See -- to me, that's a bad habit. You're not being aware of where you are and what's going on. This is coming out harsher than I intend, and I'm being lazy about finding a better way to say it, so bear with me, please.

You've developed a habit of bowing as you enter places because you bow into the training floor. That's great; it's a physical, cognitive reminder of where you are. I liken it to blessing myself with holy water as I enter the church. That's great -- and makes sense that way. It's a break from the everyday world. But, then you carry it with you into other places... so what other unthinking training floor practices might you bring to the regular world? Will you bow to someone who's about to hit you? Hand your attacker's weapon back to them after you disarm them? I try to teach my students to be aware of and act according to the environment, and not carry habits that are appropriate to one into another.

It's funny; we see this about martial arts a lot and try to argue that it's not odd, but not too many other activities. What would say if you had a coworker who was an avid actor who literally took a bow after every speech or presentation? Or someone big into the SCA/Renaissance re-enacting who began to speak in Elizabethan all the time?

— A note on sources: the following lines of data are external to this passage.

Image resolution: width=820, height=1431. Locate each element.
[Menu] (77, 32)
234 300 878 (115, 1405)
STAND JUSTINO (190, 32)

When I was a kid, we went to an historic site, and they had people in costume there who stayed in character. I remember one who was amazed by the silver goose flying overhead (a jet), and pretended never to have heard of cars or tv... (Yeah, being typical 10 to 14 year olds, we tried really hard to get him out of character!) What would his family have thought if he came home and tried to put wood in the pot tray under the oven to heat it?